■ **TASK MATERIAL**
(begin)
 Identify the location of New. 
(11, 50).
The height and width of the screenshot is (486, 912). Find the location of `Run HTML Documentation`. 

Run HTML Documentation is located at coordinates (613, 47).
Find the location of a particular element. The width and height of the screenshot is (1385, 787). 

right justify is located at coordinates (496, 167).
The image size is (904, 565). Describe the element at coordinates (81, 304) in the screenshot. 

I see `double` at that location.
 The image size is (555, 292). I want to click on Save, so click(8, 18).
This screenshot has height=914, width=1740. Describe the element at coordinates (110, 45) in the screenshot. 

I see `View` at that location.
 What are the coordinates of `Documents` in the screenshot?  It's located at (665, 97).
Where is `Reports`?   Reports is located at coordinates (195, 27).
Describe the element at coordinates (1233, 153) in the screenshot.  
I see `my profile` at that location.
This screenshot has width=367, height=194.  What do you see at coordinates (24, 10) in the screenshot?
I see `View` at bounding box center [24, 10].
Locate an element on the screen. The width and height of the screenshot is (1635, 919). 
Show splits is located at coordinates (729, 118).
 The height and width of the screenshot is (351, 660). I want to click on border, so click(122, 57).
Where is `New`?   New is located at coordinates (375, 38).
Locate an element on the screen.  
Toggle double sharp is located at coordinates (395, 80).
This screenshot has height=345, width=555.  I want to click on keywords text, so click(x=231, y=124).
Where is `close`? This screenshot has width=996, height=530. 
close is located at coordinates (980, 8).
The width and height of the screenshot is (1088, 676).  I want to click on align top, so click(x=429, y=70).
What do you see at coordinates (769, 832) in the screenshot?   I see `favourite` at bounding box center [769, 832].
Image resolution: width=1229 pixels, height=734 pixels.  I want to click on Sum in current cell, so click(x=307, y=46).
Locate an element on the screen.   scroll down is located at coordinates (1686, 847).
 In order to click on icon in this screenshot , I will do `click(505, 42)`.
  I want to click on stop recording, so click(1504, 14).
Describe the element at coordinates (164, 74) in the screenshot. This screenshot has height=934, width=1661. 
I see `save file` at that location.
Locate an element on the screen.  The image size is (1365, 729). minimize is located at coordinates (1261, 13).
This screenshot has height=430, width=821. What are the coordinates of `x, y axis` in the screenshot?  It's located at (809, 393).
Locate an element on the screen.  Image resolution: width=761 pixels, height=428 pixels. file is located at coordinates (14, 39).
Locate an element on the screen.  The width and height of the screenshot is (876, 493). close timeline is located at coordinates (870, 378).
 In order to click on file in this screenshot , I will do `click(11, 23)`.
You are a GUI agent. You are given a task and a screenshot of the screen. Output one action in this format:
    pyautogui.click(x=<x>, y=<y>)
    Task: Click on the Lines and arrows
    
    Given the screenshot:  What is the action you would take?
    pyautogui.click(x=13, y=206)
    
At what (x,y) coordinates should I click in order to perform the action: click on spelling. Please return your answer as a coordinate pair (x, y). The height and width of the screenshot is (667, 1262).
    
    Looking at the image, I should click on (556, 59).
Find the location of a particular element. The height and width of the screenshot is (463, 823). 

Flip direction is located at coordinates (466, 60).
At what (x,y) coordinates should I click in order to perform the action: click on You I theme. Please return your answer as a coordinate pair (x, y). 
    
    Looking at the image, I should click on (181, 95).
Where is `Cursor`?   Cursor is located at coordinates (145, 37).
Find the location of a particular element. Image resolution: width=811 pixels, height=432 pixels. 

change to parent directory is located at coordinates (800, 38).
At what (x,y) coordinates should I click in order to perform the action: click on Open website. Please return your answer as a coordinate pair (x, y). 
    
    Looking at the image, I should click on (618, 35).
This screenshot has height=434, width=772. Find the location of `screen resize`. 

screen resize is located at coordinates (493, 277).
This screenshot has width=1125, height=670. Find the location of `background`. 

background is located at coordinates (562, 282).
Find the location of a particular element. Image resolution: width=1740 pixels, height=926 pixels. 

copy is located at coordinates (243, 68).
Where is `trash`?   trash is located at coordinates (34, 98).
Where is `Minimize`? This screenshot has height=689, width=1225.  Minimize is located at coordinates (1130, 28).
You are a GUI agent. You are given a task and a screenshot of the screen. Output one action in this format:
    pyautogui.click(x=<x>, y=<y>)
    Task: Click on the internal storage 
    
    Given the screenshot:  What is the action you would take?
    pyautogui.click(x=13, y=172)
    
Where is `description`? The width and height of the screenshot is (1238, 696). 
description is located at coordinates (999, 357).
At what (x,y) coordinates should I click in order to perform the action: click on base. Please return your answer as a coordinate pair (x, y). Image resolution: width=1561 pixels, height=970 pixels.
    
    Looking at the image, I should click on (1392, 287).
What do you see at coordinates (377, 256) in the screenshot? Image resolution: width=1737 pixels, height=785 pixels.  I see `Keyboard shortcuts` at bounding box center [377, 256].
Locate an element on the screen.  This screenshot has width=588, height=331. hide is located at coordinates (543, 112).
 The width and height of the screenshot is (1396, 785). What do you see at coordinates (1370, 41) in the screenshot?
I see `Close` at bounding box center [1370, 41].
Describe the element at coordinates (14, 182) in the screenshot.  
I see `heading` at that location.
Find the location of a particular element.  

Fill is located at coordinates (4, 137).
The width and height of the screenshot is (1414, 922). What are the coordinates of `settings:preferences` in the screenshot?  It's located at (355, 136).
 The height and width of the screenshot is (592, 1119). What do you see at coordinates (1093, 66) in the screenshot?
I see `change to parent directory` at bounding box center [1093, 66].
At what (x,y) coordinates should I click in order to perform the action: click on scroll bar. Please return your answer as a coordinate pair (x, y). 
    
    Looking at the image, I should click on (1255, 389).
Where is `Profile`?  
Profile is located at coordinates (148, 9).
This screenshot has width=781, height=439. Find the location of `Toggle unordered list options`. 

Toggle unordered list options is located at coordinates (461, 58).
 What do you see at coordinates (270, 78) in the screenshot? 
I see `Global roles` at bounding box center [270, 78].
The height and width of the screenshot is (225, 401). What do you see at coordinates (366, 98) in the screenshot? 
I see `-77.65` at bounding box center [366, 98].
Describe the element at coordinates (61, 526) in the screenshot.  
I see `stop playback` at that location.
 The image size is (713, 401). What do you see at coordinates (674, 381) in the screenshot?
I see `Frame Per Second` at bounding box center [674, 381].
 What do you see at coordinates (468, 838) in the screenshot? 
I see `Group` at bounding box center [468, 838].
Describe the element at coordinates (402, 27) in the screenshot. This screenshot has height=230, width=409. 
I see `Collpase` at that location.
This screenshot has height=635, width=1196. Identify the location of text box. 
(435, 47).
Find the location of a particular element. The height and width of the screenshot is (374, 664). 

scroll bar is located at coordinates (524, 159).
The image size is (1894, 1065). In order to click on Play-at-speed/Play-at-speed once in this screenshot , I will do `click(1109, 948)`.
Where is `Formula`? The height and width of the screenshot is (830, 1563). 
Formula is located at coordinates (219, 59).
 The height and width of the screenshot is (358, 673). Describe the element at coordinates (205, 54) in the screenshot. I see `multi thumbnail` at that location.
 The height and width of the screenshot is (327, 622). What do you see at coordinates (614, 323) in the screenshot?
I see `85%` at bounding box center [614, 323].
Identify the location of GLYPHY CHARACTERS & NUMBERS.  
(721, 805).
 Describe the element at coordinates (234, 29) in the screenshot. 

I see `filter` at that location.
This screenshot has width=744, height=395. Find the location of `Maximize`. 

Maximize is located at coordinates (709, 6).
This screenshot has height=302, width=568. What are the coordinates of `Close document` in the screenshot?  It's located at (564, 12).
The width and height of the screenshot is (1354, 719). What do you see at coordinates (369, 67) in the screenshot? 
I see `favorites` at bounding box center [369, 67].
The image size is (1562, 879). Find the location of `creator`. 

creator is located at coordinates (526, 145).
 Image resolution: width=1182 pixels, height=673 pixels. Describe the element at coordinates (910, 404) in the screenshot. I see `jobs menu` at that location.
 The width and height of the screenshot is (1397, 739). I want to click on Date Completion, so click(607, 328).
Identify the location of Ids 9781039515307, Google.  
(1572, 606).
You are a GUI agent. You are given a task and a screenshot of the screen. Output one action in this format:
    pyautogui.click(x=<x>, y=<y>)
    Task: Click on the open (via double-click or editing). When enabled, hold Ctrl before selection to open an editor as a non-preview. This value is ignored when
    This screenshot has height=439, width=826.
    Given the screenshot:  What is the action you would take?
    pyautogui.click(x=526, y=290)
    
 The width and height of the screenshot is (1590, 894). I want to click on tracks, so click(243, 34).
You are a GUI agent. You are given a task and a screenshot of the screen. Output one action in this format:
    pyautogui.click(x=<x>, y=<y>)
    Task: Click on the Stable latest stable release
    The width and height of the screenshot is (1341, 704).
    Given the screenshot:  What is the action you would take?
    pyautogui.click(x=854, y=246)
(end)
■ **TASK GOAL**
Count the lines in the material above that contain the word "Find" and give only the number.

■ **ANSWER**
12